He breaks off. Maddie raises her eyebrows at him, shifting Robbie to her other arm so she can swipe absently at the dribble of formula on his chubby little cheek with the cloth slung over her shoulder. The baby ignores them both to chug blissfully on his bottle. Buck envies him deeply.
"Before he started what?" she asks finally.
Buck huffs. There's no way to say this that doesn't sound insane, which is unfair, he thinks. Given that Eddie started it.
"He asked me to marry him," he says. "As friends."
Maddie stares at him for a long moment. Then she says, slowly, "Can you run that by me again?"
Buck pushes his tea back, folds his arms on the table, and puts his face into them with a long, pathetic groan. The tabletop is cool against his cheek. "He's brought it up a couple of times. I don't know. I think he's halfway joking but…"
"But?"
"But I don't know."
"And you're sure he meant it as friends?"
"That's what he said. And he's straight, anyway."
"Is he? I'm just saying, that doesn't sound very—"
"He said," Buck repeats, into the safe darkness of his own elbow, "that we don't have to have sex. He said it'd be good for saving on rent, and, and taxes. And it makes everything easier with Chris, if—"

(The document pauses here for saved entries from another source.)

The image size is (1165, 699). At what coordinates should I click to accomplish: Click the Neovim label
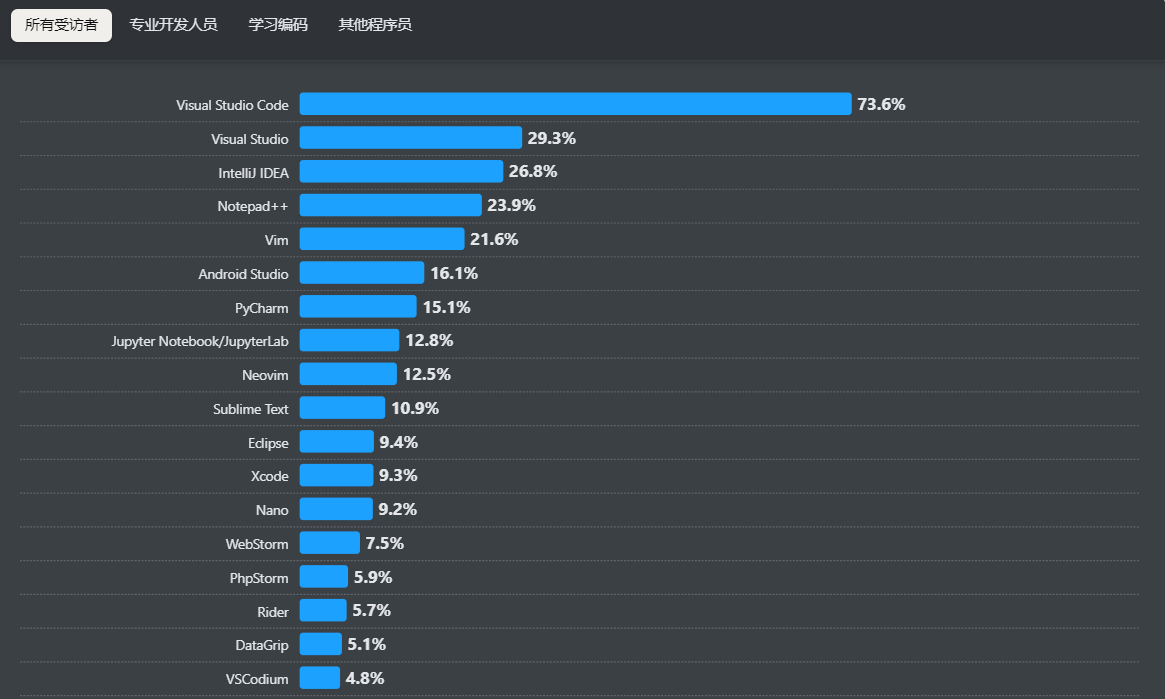click(265, 375)
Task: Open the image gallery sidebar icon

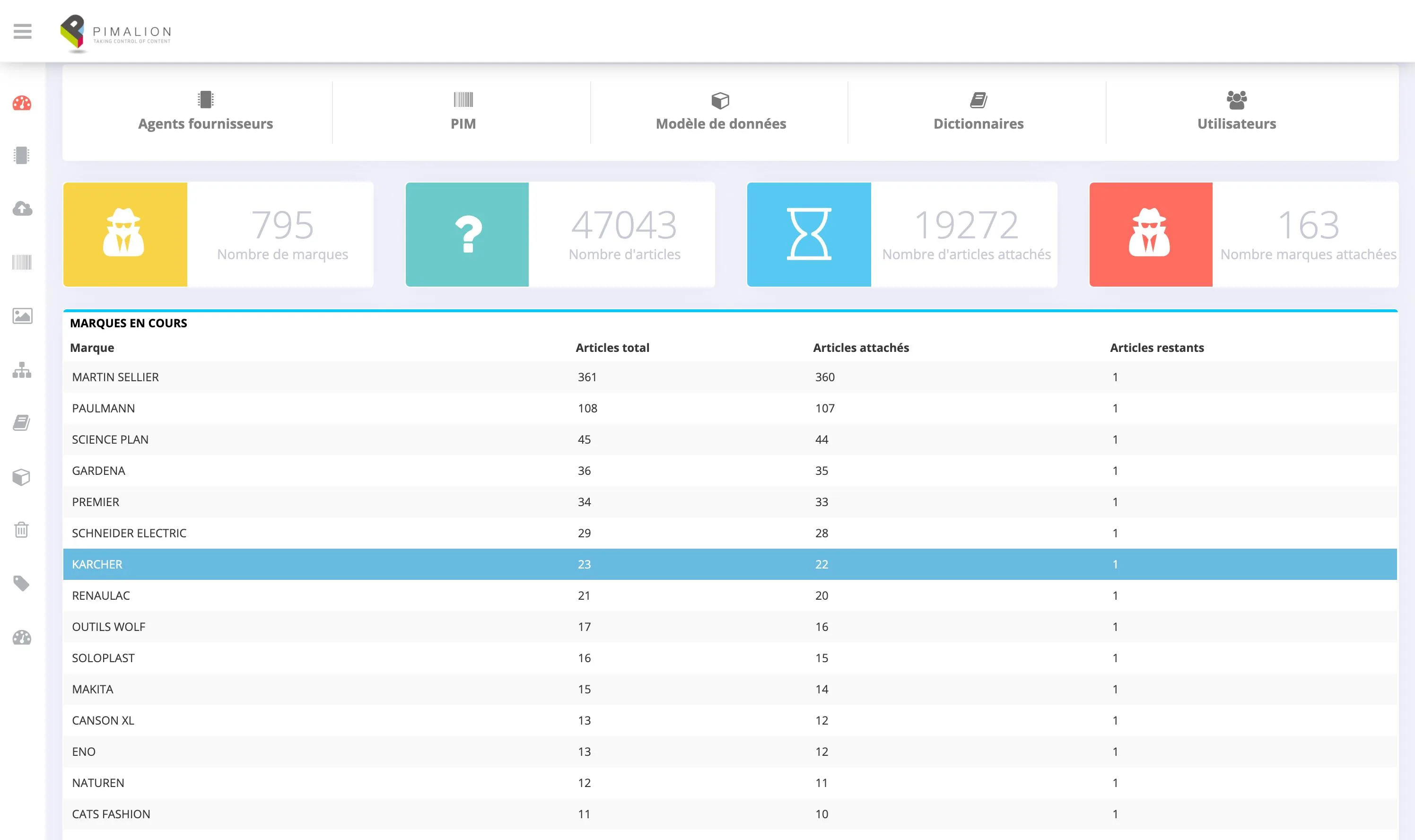Action: click(x=22, y=316)
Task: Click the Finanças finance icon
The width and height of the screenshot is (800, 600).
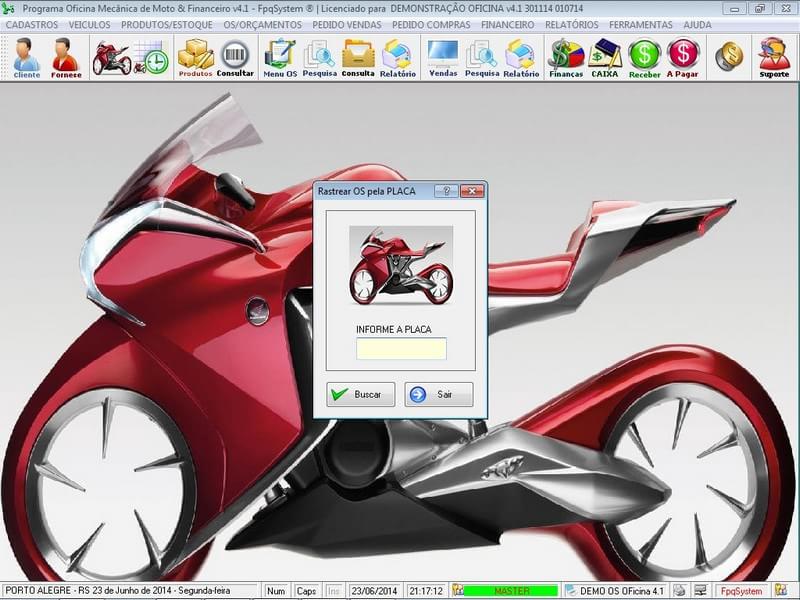Action: click(563, 57)
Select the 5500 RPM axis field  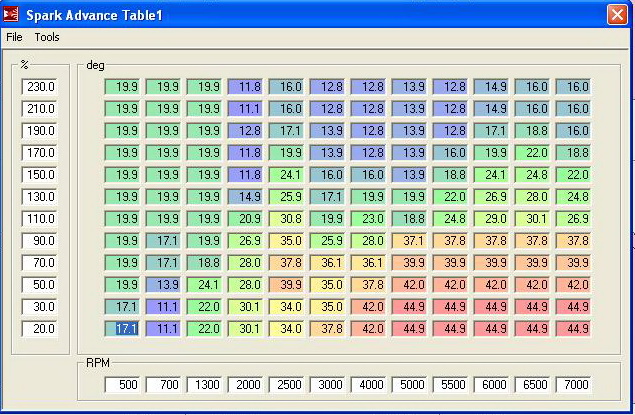point(452,385)
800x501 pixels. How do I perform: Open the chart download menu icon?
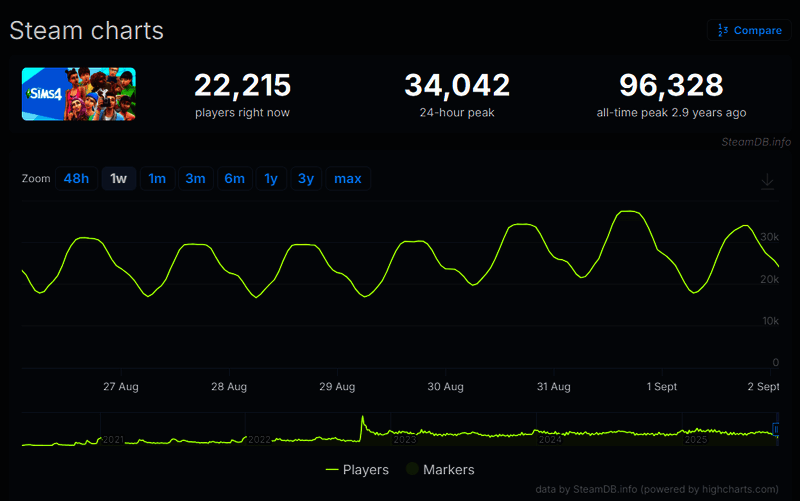tap(767, 181)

He breaks off again. Takes a deep breath.
Maddie doesn't know about that. Nobody knows about that, the provision in Eddie's will that Buck wasn't even sure was still there until Eddie brought it up during his first attempt at a proposal. Chris knows, probably. Maybe. Buck hasn't actually asked, because that feels like it would be stepping over one of the invisible lines that Eddie has drawn around their friendship, the ones that he keeps stumbling into no matter how hard he tries to avoid them.
"If?" Maddie asks.
"It doesn't matter." Buck lifts his head, rubbing at his face. He feels sort of weepy, but his eyes are dry. "I-I just—turns out I'm in love with him after all. I guess you probably already knew that. I'm in love with him, and he's straight, and he keeps—and I can't."
Maddie, to her credit, doesn't give him the I told you so that he probably deserves for that one. Her expression softens, unsurprised but sympathetic.
"Oh, Buck," she says gently.
"Don't—don't," Buck says, pathetically. "Please. This is all tragic and embarrassing enough."
"It's not embarrassing," Maddie says, still so gentle. She tugs the bottle out of Robbie's hands before he can start sucking on air, sets it down on the counter as he makes an indignant little squawk. "Here. You can burp him."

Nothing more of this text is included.